▶ _What you need to do_
Go through the entries and copy each one exactly. Leave none out.

********

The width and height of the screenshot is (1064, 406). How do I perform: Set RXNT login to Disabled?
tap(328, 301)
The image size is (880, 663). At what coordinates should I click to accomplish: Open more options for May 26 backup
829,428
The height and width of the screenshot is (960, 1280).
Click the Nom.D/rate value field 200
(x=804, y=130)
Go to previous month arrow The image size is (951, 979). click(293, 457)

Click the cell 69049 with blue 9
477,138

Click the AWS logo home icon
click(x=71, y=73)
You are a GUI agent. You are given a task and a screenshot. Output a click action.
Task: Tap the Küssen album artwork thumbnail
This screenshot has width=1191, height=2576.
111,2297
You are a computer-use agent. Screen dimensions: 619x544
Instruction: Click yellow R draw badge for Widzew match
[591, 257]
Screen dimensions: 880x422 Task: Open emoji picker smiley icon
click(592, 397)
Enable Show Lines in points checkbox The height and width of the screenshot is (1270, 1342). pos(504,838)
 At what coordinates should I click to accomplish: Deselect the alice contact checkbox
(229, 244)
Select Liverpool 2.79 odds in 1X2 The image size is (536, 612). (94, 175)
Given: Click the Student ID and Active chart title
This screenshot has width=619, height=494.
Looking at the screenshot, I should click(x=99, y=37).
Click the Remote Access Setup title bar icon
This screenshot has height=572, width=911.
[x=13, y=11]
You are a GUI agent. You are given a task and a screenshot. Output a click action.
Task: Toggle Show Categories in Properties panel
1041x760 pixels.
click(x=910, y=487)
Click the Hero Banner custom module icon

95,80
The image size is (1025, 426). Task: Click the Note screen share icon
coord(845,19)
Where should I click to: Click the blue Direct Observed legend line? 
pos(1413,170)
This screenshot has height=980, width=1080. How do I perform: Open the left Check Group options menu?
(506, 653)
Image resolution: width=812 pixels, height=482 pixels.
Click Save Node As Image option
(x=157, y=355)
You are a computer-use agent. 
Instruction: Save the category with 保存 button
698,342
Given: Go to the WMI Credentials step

********

▶ _Result of this task_
The width and height of the screenshot is (1064, 406). How do I perform: Set RXNT login to Disabled?
tap(328, 301)
The image size is (880, 663). At what coordinates should I click to accomplish: Open more options for May 26 backup
829,428
The height and width of the screenshot is (960, 1280).
Click the Nom.D/rate value field 200
(x=804, y=130)
Go to previous month arrow The image size is (951, 979). click(293, 457)

Click the cell 69049 with blue 9
477,138

Click the AWS logo home icon
click(x=71, y=73)
You are a GUI agent. You are given a task and a screenshot. Output a click action.
Task: Tap the Küssen album artwork thumbnail
This screenshot has width=1191, height=2576.
111,2297
You are a computer-use agent. Screen dimensions: 619x544
Instruction: Click yellow R draw badge for Widzew match
[591, 257]
Screen dimensions: 880x422 Task: Open emoji picker smiley icon
click(592, 397)
Enable Show Lines in points checkbox The height and width of the screenshot is (1270, 1342). pos(504,838)
 At what coordinates should I click to accomplish: Deselect the alice contact checkbox
(229, 244)
Select Liverpool 2.79 odds in 1X2 The image size is (536, 612). (94, 175)
Given: Click the Student ID and Active chart title
This screenshot has width=619, height=494.
Looking at the screenshot, I should click(x=99, y=37).
Click the Remote Access Setup title bar icon
This screenshot has height=572, width=911.
[x=13, y=11]
You are a GUI agent. You are given a task and a screenshot. Output a click action.
Task: Toggle Show Categories in Properties panel
1041x760 pixels.
click(x=910, y=487)
Click the Hero Banner custom module icon

95,80
The image size is (1025, 426). Task: Click the Note screen share icon
coord(845,19)
Where should I click to: Click the blue Direct Observed legend line? 
pos(1413,170)
This screenshot has height=980, width=1080. How do I perform: Open the left Check Group options menu?
(506, 653)
Image resolution: width=812 pixels, height=482 pixels.
Click Save Node As Image option
(x=157, y=355)
You are a computer-use agent. 
Instruction: Save the category with 保存 button
698,342
Given: Go to the WMI Credentials step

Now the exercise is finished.